Collect every line of the records below that contains the string "dropdown".

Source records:
— Begin —
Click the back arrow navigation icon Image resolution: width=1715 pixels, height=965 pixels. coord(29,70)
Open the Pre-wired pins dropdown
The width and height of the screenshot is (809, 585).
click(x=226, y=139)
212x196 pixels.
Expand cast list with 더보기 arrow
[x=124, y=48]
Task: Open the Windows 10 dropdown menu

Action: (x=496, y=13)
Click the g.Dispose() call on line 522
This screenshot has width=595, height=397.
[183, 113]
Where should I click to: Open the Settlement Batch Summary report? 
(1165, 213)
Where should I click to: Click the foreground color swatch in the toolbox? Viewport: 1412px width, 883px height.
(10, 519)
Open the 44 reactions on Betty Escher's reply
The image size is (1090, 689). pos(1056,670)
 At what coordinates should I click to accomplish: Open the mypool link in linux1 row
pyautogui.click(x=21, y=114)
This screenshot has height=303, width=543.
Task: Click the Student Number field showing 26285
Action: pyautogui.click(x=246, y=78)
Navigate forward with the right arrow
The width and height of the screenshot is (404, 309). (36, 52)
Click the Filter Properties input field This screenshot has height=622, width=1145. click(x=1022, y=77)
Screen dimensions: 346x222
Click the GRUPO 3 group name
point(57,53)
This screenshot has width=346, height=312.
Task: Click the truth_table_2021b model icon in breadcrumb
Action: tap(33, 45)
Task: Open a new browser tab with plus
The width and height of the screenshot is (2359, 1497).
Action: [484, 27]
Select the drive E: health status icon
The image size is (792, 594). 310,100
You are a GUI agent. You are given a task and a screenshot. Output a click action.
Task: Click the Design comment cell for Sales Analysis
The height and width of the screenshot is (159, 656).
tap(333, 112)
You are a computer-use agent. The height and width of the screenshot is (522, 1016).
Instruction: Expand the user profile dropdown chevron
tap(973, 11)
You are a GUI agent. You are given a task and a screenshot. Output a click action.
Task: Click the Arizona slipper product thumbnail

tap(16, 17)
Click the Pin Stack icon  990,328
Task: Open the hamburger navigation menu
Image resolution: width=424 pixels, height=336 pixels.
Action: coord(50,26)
— End —
Reply to the task
Open the Pre-wired pins dropdown
Task: Open the Windows 10 dropdown menu
Instruction: Expand the user profile dropdown chevron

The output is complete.